Code and Data
The book’s example code is available from GitHub at http://github.com/tomwhite/hadoop-book/.
The code for the third edition is at https://github.com/tomwhite/hadoop-book/tree/3e.
A sample of the NCDC weather dataset that is used throughout the book can be found at https://github.com/tomwhite/hadoop-book/tree/master/input/ncdc/all.
The full dataset is stored on Amazon S3 in the
hadoopbook bucket, and if you have an AWS account you can copy it to a EC2-based Hadoop cluster using Hadoop’s
distcp command (run from a machine in the cluster):
hadoop distcp \ -Dfs.s3n.awsAccessKeyId='...' \ -Dfs.s3n.awsSecretAccessKey='...' \ s3n://hadoopbook/ncdc/all input/ncdc/all
It may be convenient to use Apache Whirr to start a Hadoop cluster on EC2 for this purpose.

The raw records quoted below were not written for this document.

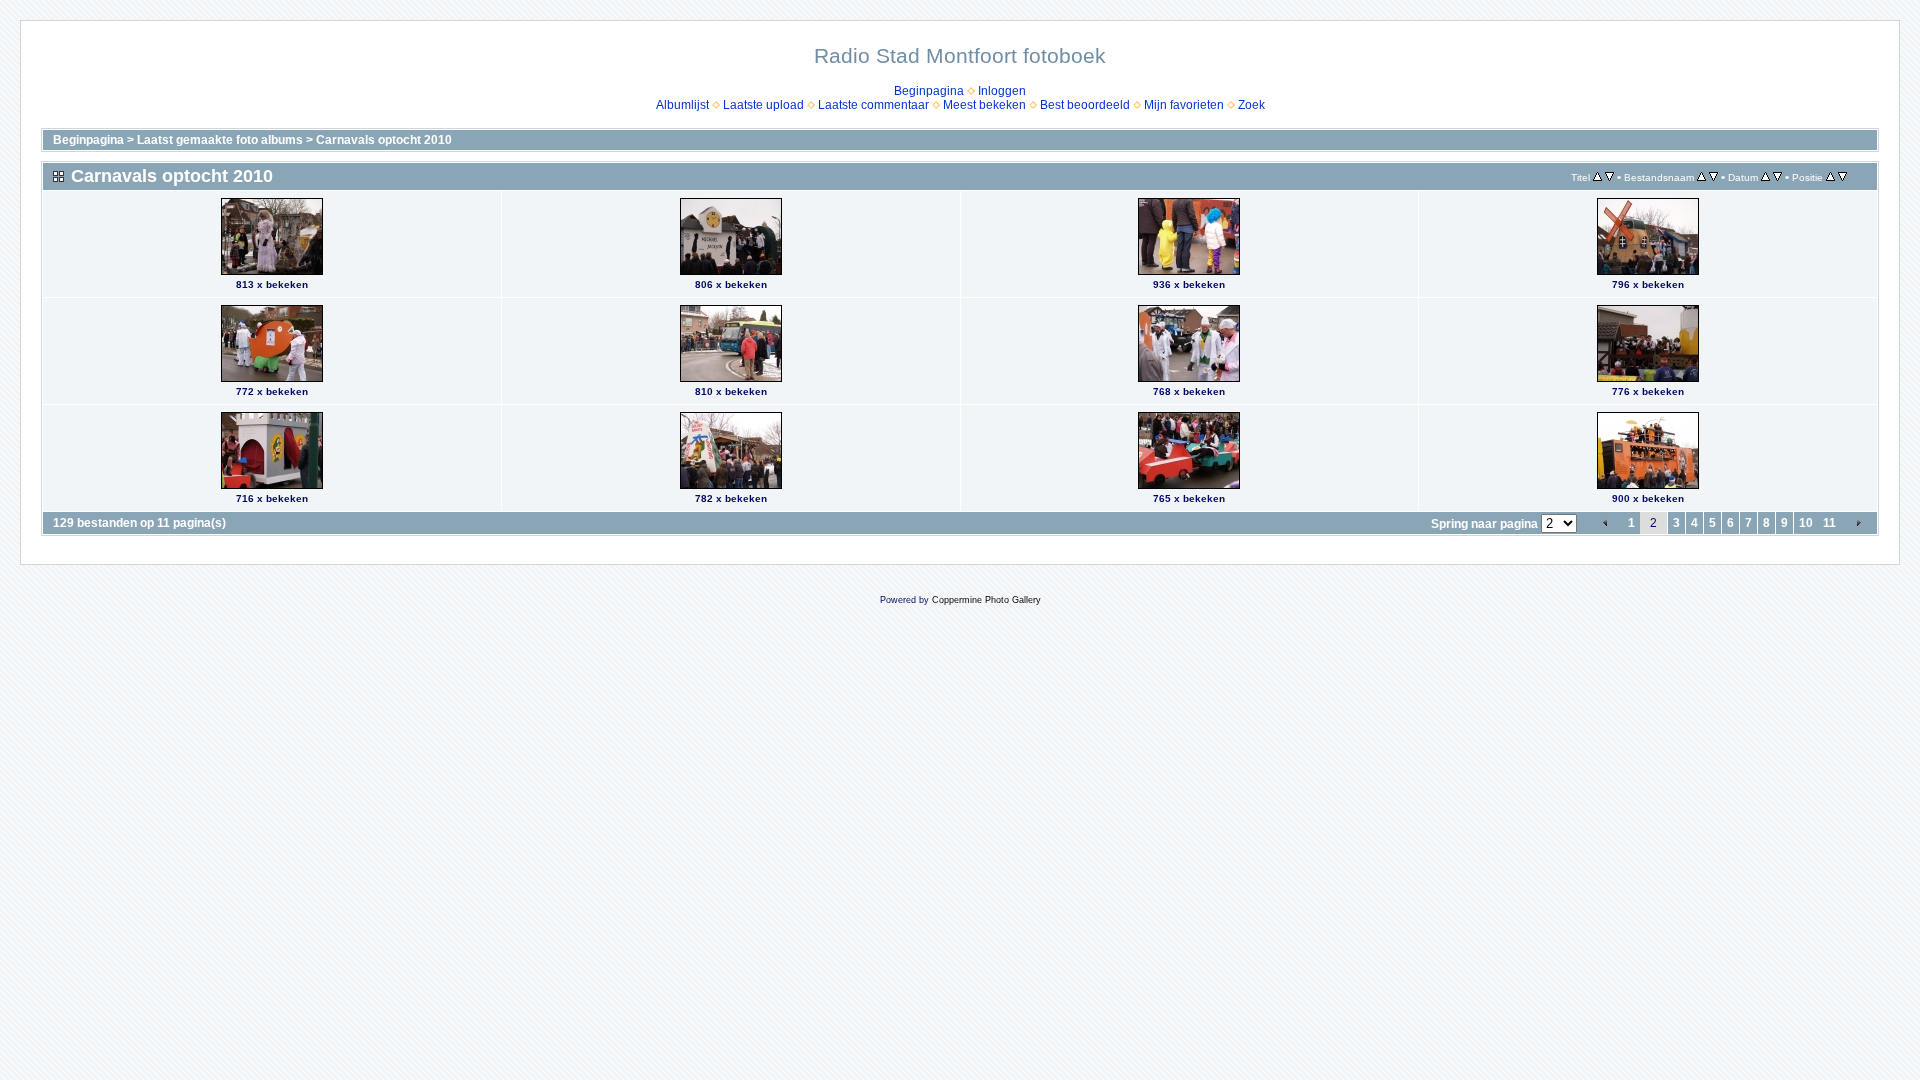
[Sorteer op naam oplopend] (1701, 177)
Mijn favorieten (1184, 105)
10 (1806, 523)
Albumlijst (682, 105)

Note that the Hadoop cluster has to be running in the US East (Northern Virginia) EC2 Region since access to this S3 bucket is restricted to this region to avoid data transfer fees. (Of course, you are free to copy the data from your EC2 cluster to another cluster in another EC2 region, or outside EC2 entirely, although that will incur standard AWS transfer fees.)